Stemmers

Overview

Stemmers remove morphological affixes from words, leaving only the word stem.

>>> from __future__ import print_function
>>> from nltk.stem import *

Unit tests for the Porter stemmer

>>> from nltk.stem.porter import *

Create a new Porter stemmer.

>>> stemmer = PorterStemmer()

Test the stemmer on various pluralised words.
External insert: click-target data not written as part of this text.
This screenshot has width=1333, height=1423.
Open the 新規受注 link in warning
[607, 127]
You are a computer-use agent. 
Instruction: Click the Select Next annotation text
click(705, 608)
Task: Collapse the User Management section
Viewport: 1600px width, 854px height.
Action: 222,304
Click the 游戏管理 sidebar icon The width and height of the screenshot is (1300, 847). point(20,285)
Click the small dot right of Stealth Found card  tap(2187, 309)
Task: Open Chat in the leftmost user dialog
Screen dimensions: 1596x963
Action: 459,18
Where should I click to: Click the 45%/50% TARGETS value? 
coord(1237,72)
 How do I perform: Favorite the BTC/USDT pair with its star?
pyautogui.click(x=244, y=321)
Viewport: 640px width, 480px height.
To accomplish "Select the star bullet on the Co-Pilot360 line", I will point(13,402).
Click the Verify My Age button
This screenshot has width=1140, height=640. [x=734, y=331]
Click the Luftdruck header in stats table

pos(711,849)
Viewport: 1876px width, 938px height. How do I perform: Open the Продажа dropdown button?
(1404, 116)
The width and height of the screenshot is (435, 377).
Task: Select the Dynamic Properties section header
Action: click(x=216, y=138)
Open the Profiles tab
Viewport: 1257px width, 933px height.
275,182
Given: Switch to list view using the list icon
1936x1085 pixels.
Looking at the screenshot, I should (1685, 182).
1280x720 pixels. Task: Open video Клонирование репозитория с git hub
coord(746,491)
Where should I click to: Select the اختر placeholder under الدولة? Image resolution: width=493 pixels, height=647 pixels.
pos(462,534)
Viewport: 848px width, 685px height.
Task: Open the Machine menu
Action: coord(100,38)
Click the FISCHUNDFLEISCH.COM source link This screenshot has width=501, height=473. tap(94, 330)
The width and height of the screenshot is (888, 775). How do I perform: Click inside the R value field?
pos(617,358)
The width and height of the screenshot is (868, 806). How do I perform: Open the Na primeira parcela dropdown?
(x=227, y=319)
>>> plurals = ['caresses', 'flies', 'dies', 'mules', 'denied',
...            'died', 'agreed', 'owned', 'humbled', 'sized',
...            'meeting', 'stating', 'siezing', 'itemization',
...            'sensational', 'traditional', 'reference', 'colonizer',
...            'plotted']
>>> singles = [stemmer.stem(plural) for plural in plurals]
>>> print(' '.join(singles))  # doctest: +NORMALIZE_WHITESPACE
caress fli die mule deni die agre own humbl size meet
state siez item sensat tradit refer colon plot

Unit tests for Snowball stemmer

>>> from nltk.stem.snowball import SnowballStemmer

See which languages are supported.

>>> print(" ".join(SnowballStemmer.languages))
danish dutch english finnish french german hungarian italian
norwegian porter portuguese romanian russian spanish swedish

Create a new instance of a language specific subclass.

>>> stemmer = SnowballStemmer("english")

Stem a word.

>>> print(stemmer.stem("running"))
run

Decide not to stem stopwords.

>>> stemmer2 = SnowballStemmer("english", ignore_stopwords=True)
>>> print(stemmer.stem("having"))
have
>>> print(stemmer2.stem("having"))
having

The 'english' stemmer is better than the original 'porter' stemmer.

>>> print(SnowballStemmer("english").stem("generously"))
generous
>>> print(SnowballStemmer("porter").stem("generously"))
gener

Note

Extra stemmer tests can be found in nltk.test.unit.test_stem.